BRAFV600E is a driver mutation that appears at an early phase of melanoma progression, implying that it is, at least initially, homogeneous (7, 8). By contrast, our results suggest that melanoma is occasionally heterogeneous in the BRAF genotype. Genomic instability produces not only point mutations, but also amplifications and deletions. If melanoma cells harbour multiple aberrant pathways involved in transformation, loss of the BRAFV600E allele may occur without disrupting tumour progression. BRAF heterogeneity was also detected in melanomas using several methods, including single-cell PCR and pyrosequencing (5, 9). Thus, the early appearance of the BRAFV600E allele and the ultimate heterogeneity of the BRAF genotype does not constitute a contradiction.

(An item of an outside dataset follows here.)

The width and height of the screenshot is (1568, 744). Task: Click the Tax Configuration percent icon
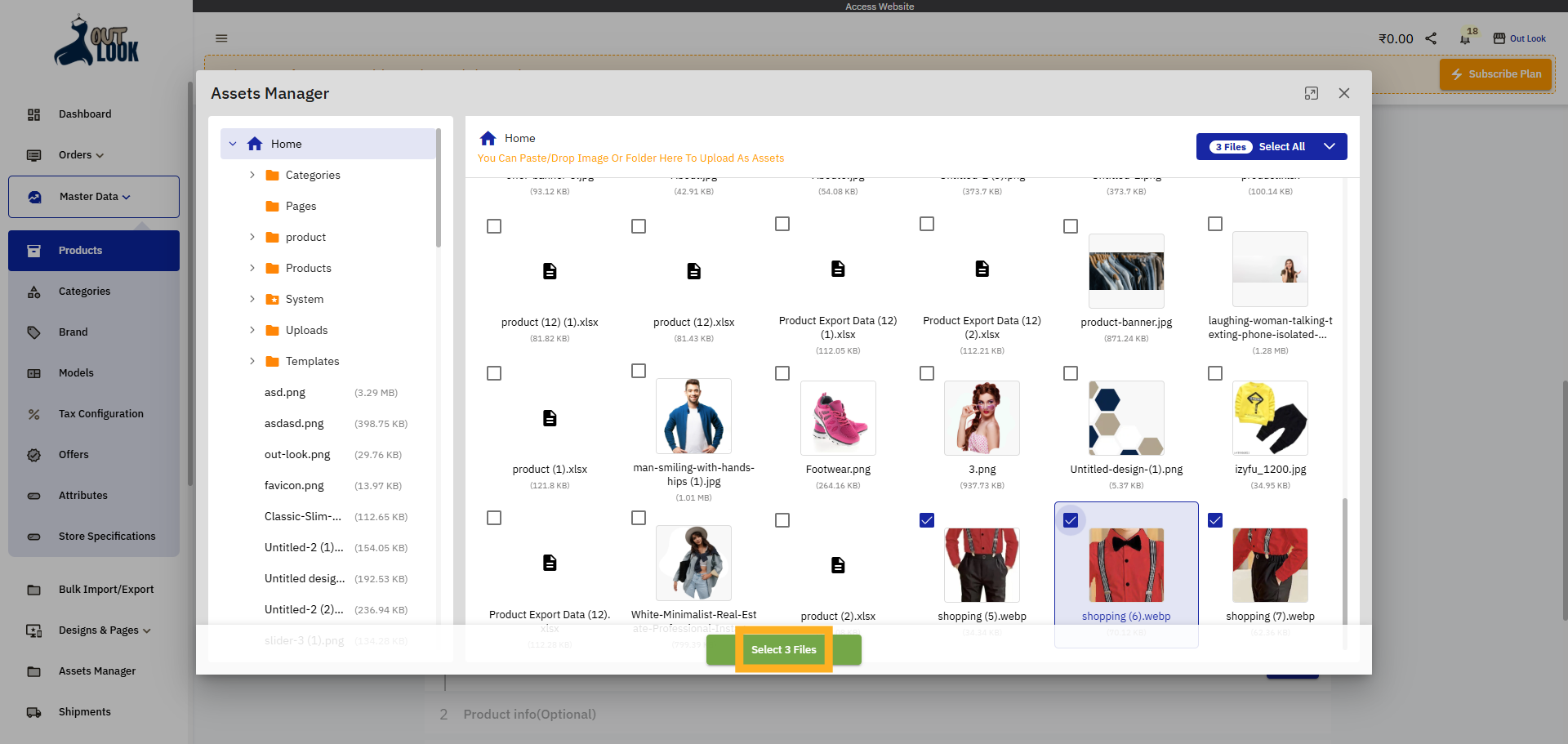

The BRAFV600E allele was rare in the metastatic lesions of 3 cases we examined (cases 1, 3 and 8), even though the mutant allele was abundant in the corresponding primary tumours. Because metastasis is frequently caused by a tumour cell cluster, rather than a single tumour cell, in peripheral blood (10), the metastatic lesions in these cases may have derived from clusters including BRAFwild melanoma cells along with BRAFV600E cells, and BRAFwild melanoma cells have predominant potential to proliferation and survival. In addition, intra-heterogeneity in the primary lesion should be related to the inter-heterogeneity between the primary and metastatic lesions. However, it is not clear whether a primary lesion with marked intra-heterogeneity results in noticeable discrepancy between lesions.


The authors thank Professor Y. Kawakami of the Keio University School of Medicine, Tokyo, Japan, for providing the Mel-2 melanoma cell line, and Professor T. Nagatani of the Tokyo Medical University, Tokyo, Japan, for providing the A375 melanoma cell line. This study was supported by a Grant-in Aid for Scientific Research No. 15K19685 (to K.S.) from the Japan Society for the Promotion of Science.

The authors have no conflicts of interest to declare.